## TASK SET
A: In the article about Mick Flannery's call for state aid for Ireland's music venues, how much did U2 give toward the sum raised by Songs from an Empty Room?
B: Continue the article about Mick Flannery's call for state aid for Ireland's music venues from the point where it stops.

Cork singer songwriter Mick Flannery has added his voice to calls for Ireland's music venues to be given state aid as they struggle to stay afloat amid the coronavirus pandemic.
Speaking to RTÉ Entertainment, Flannery, who has just released a live album to raise money for his band and crew, said live venues, big and small, are in danger of going under for good in the current crisis.
"They are one of the most important things for the survival of live music. Those are enterprises and entrepreneurs with passion, and they have costs that keep going even if they’re not holding gigs," he said.
"I do feel very sorry for those people and I think in that sense they should be propped up by the state because without them and if they should fail, and the people who had the passion to do it in the first place lose that passion or become dejected, there will be a lack of will for other people to enter that enterprise.
"Those places are very important for the towns and cities that they’re in."
Flannery’s call comes after over €400,000, including €200,000 from U2, was raised for Ireland’s live events workers by last week’s Songs from an Empty Room, which was broadcast on RTÉ and saw Irish acts perform from venues across Ireland.
U2 have since donated €1.26m to the global live music industry but EPIC, the working group set up to represent live music workers during the pandemic, have voiced concerns that the Government Stimulus Package will fail to address the needs of the 35,000 people working in the live events sector, which is worth €3.5 billion annually.

## DATA EXTRACTS
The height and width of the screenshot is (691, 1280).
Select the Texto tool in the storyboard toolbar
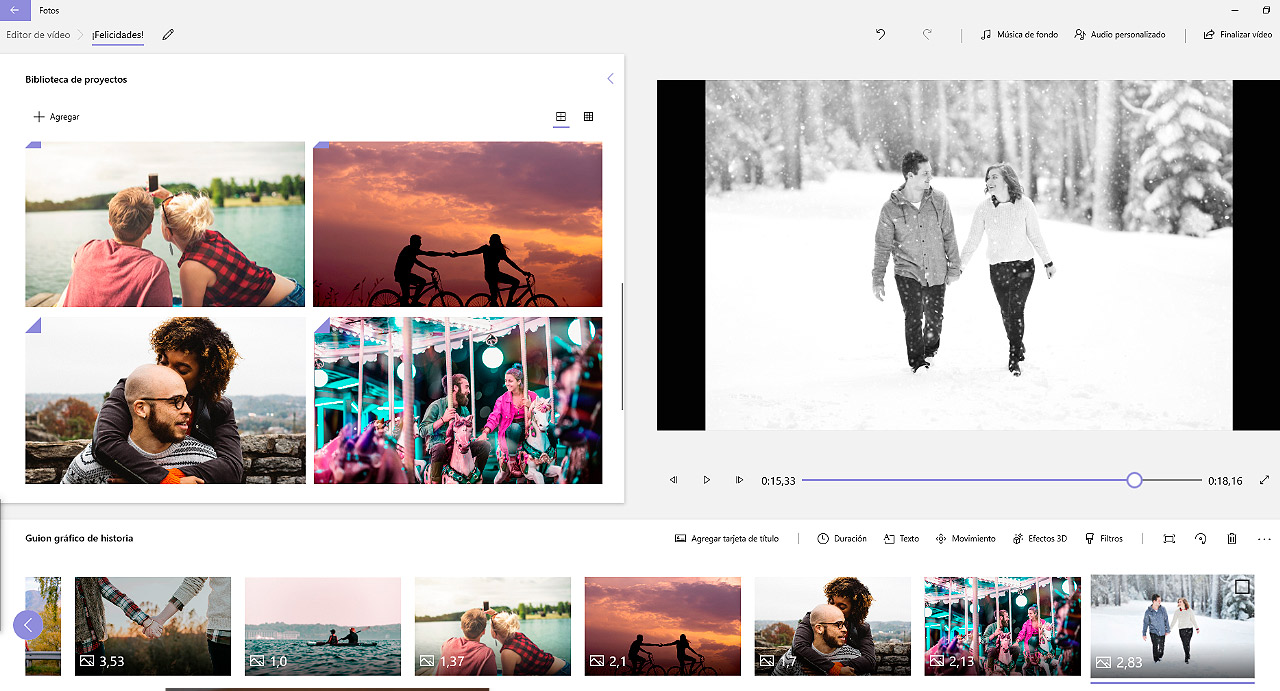(x=900, y=538)
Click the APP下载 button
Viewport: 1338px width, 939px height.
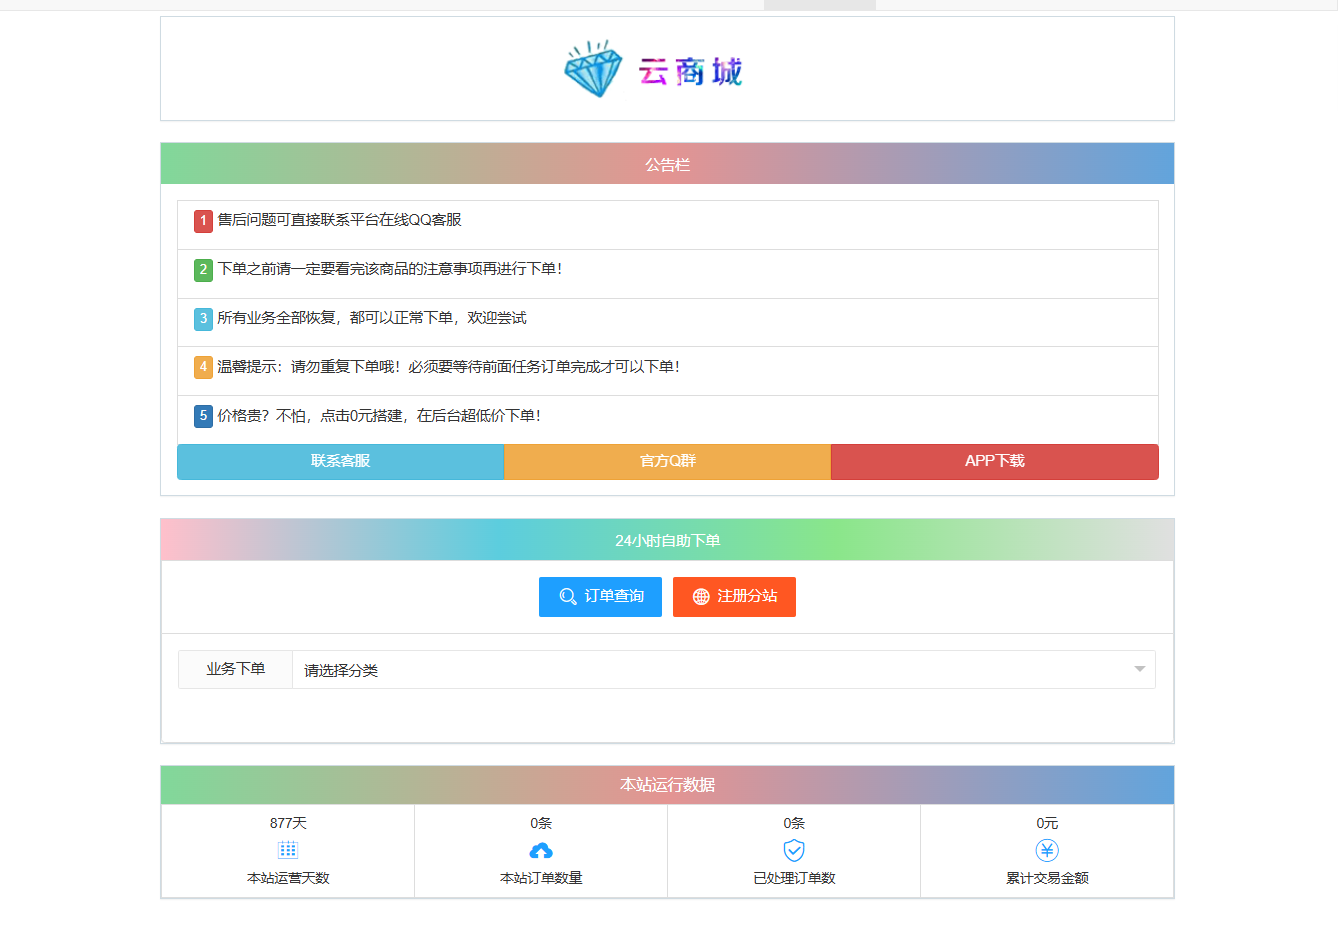click(x=994, y=461)
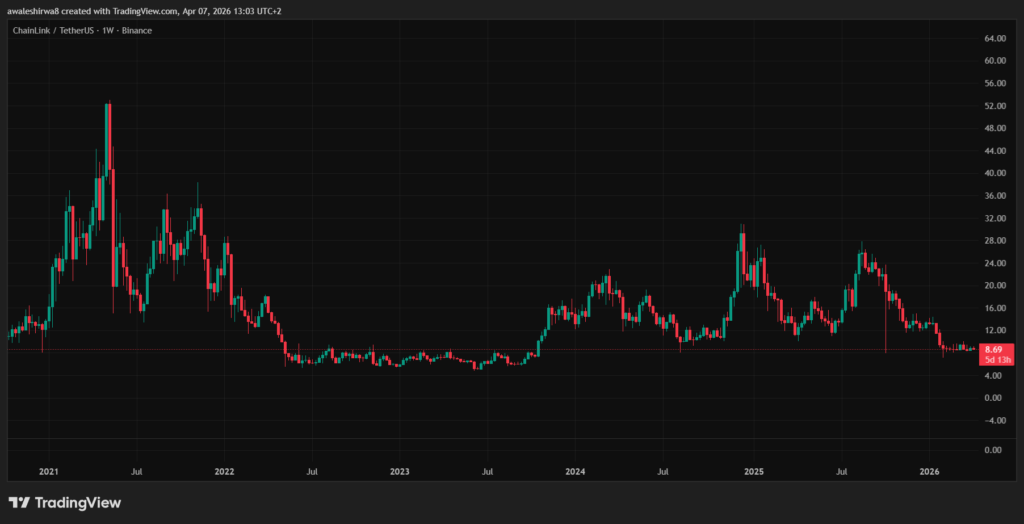Viewport: 1024px width, 524px height.
Task: Select the 2025 time axis label
Action: pos(754,470)
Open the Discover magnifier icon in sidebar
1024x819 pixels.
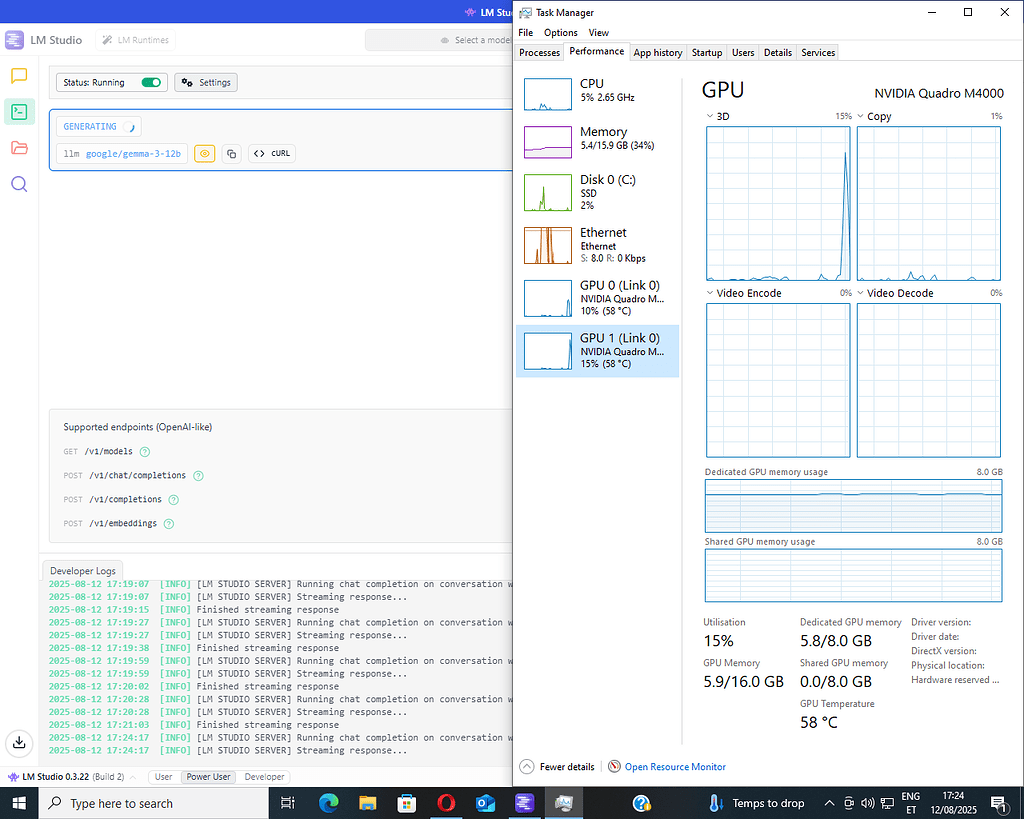[x=18, y=184]
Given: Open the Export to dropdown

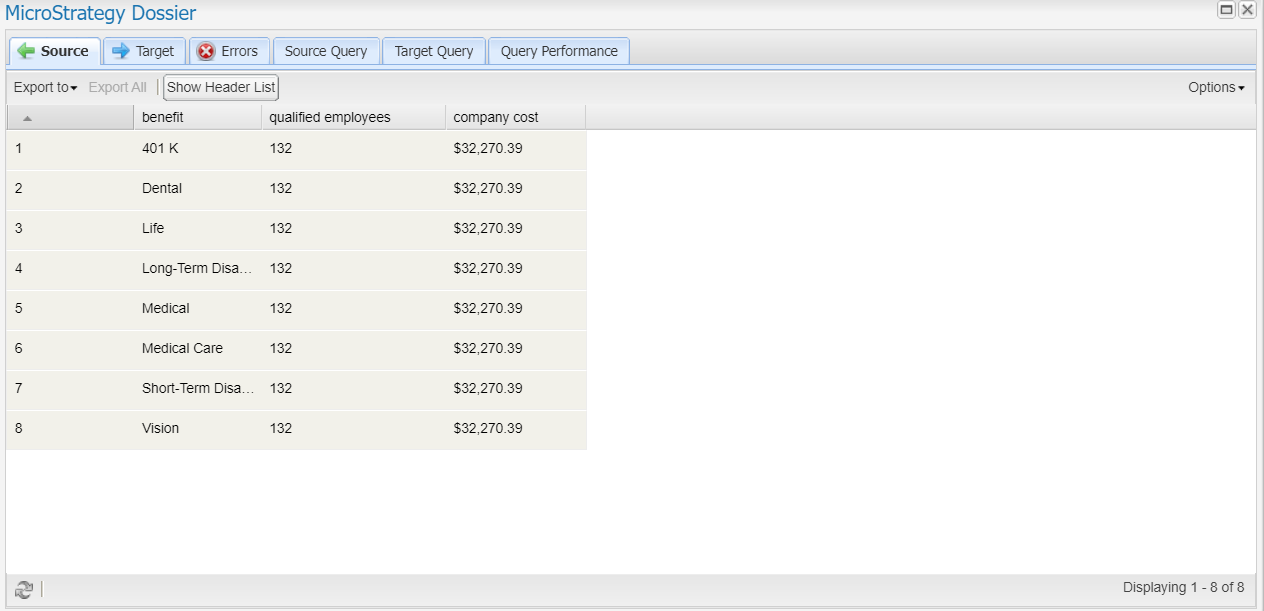Looking at the screenshot, I should (45, 88).
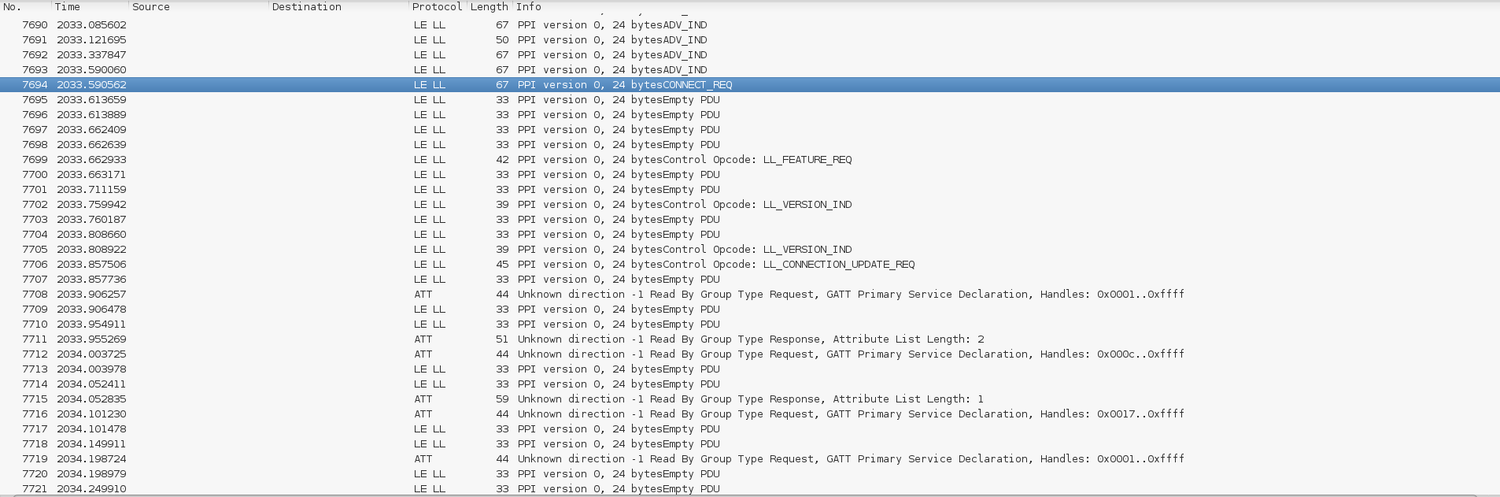Click the Destination column header
1500x497 pixels.
338,7
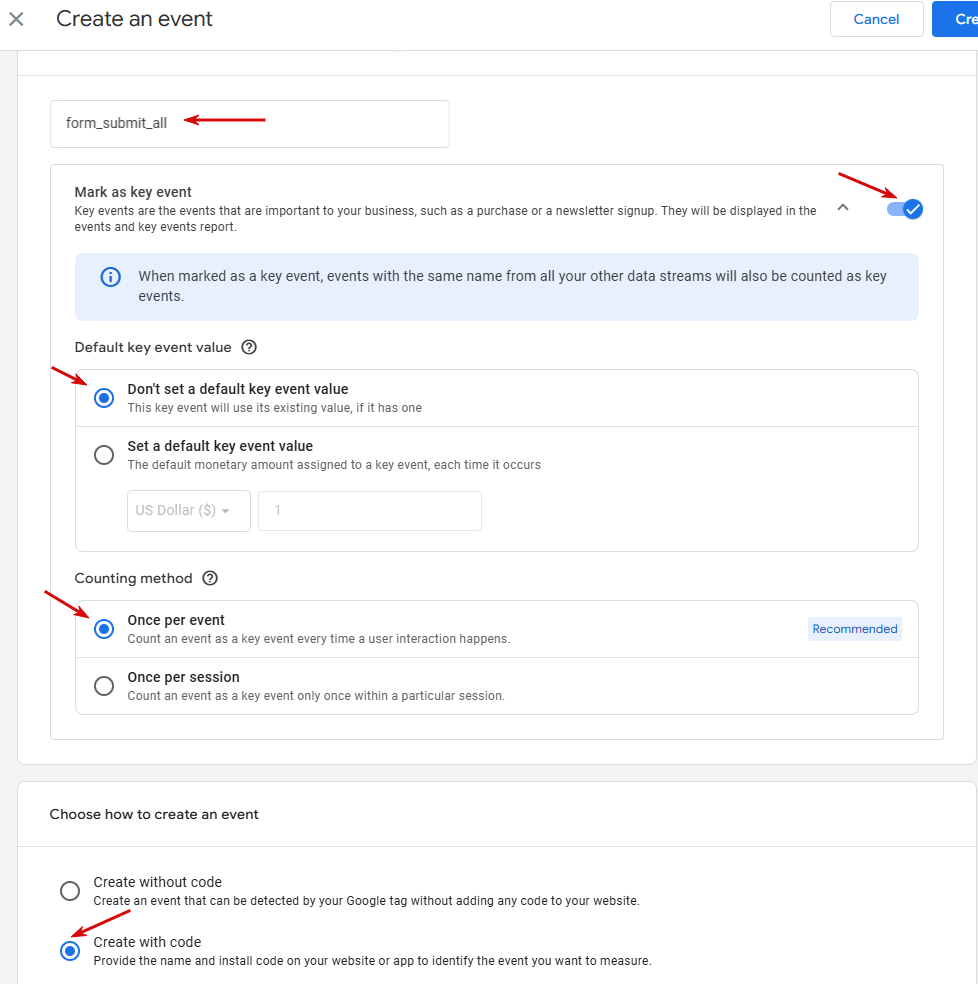Click the Recommended badge
Image resolution: width=978 pixels, height=984 pixels.
[x=854, y=629]
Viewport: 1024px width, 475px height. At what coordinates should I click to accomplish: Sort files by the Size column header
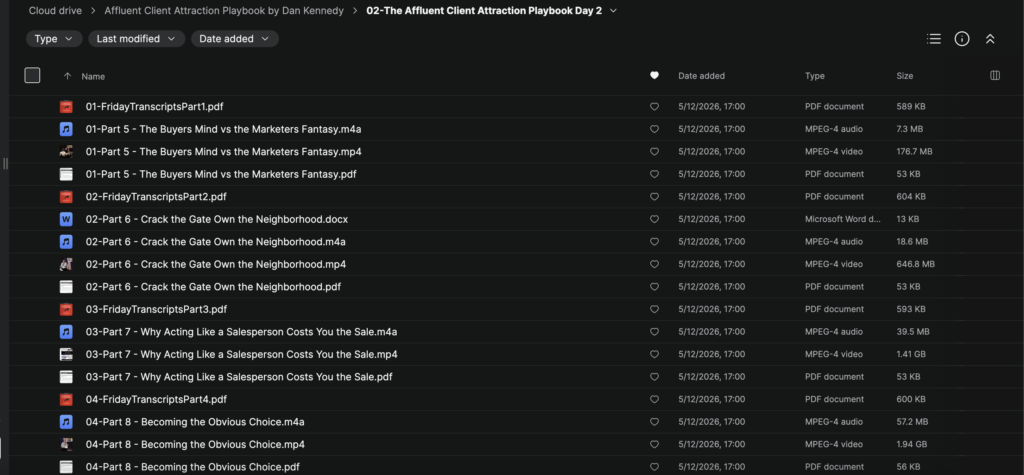tap(904, 76)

## OUTPUTS BY TASK
A: €200,000

B:
Speaking earlier this week, Shane Dunne of EPIC said, "It was wonderful to be involved on a show with such skilled individuals, the contribution from President Michael D. Higgins showed someone who really understands the live sector and the donation of €200,000 from U2 made for a very successful and emotional night.
"However, the mood was acutely marred with stress and worry, a tangible feeling of dismay and anger at the previous day’s announcement by our government, it’s very clear that we are no longer all in this together."
EPIC has called on the government to review a series of measures to help live events workers who have lost their jobs because of the pandemic, including the immediate setting up of a task force on the recovery of the live entertainment sector.
Stonemason-turned-singer Flannery, who has won acclaim and scored three Number One albums in Ireland since his 2007 debut, is one of many musicians facing into an uncertain future. As are his crew and band, some of whom have been with him for 15 years.
"I've been out of work for so long that I need the Covid payment or else I’ll have to come up with something else to do and that’s true for a lot of people."
In the hope of helping them out he has released ALIVE: Cork Opera House 2019, a 17-track live album with all proceeds going to his backline and front of house team, which includes his aunt, backing singer Yvonne Daly.
"I’m very glad to have the opportunity to share this album during these uncertain times," he says. "I feel it showcases the talents of the people I’m lucky to share stages with. I’ve been playing music with this band for quite a while now and this was a particularly nice night to capture on a recording.
"Things happen in live gigs that don’t happen so easily in studio settings, the atmosphere of the room and the audience plays in, perhaps a home-crowd helped also. I think this album captures the in-the-moment spontaneity of the musicians, and that’s a special thing to hear."
Given that most musicians make up to 70% of their income from playing live - especially in this era of plateauing record sales and music streaming - Flannery and his band are facing into a lean few years as Irish venues struggle to cope under new Covid restrictions.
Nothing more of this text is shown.